**MATERIAL SHOWN**:
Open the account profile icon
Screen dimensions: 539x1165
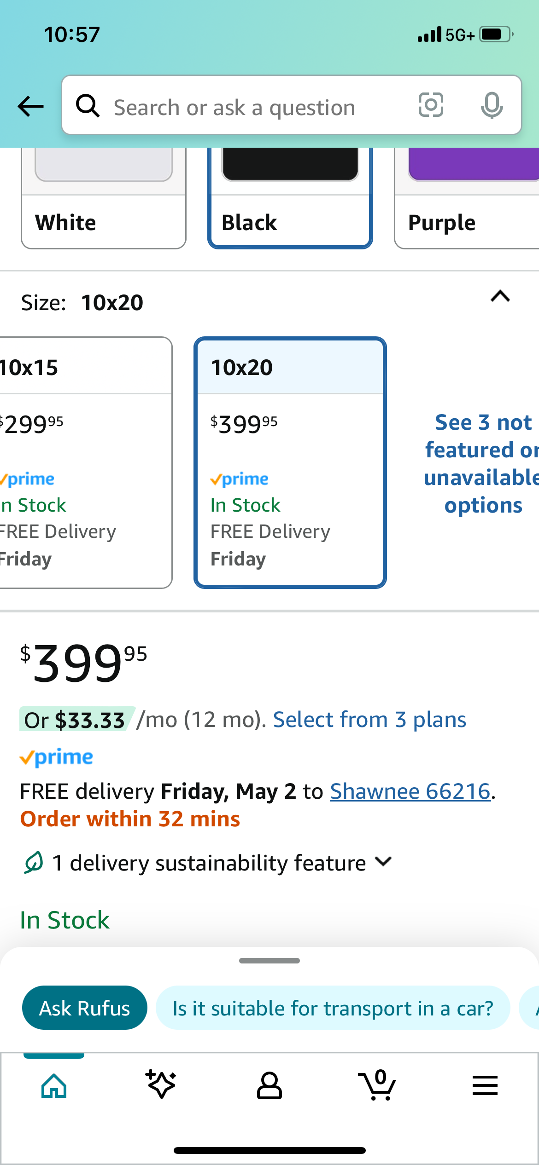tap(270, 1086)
--
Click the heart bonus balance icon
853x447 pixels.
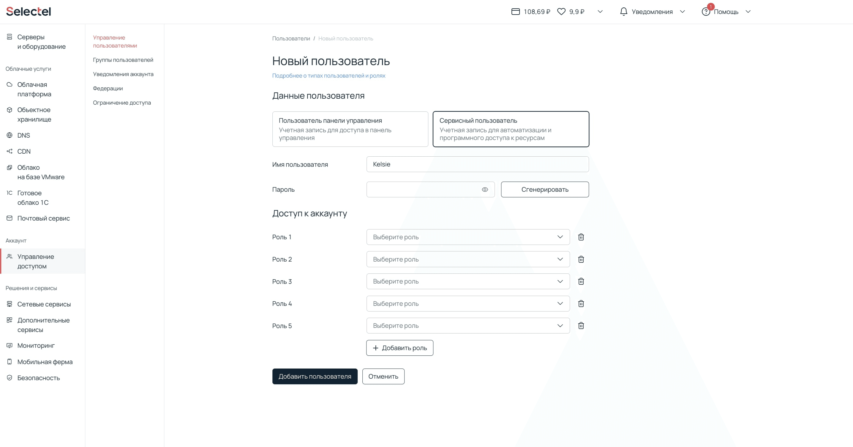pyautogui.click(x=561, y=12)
---
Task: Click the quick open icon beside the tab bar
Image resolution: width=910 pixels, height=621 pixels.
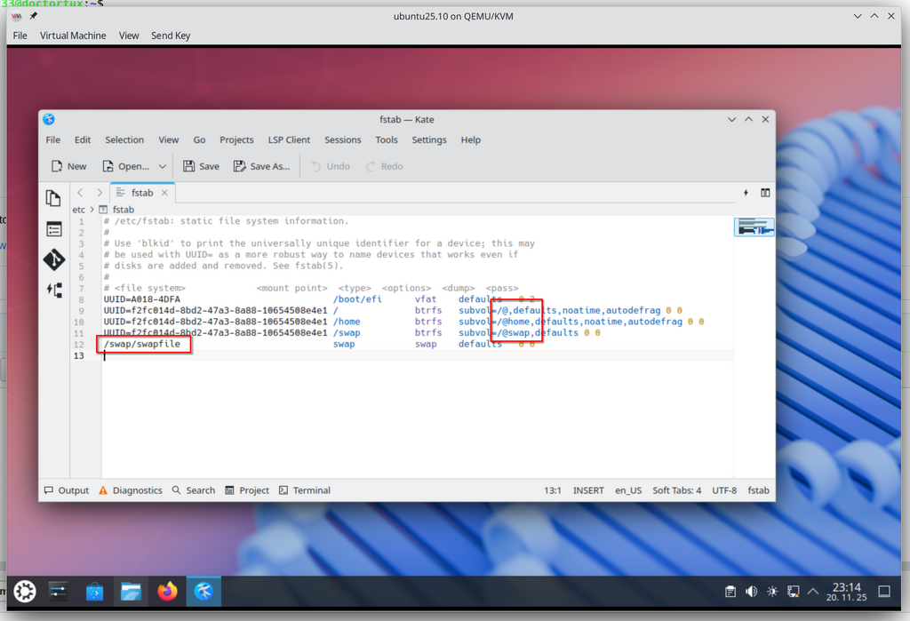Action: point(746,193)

**YOUR GOAL**:
Echo the listing word for word, from the line containing "Task: Click the" through the line containing "Action: point(746,193)", and leave the picture out.

**THE RESPONSE**:
Task: Click the quick open icon beside the tab bar
Image resolution: width=910 pixels, height=621 pixels.
Action: point(746,193)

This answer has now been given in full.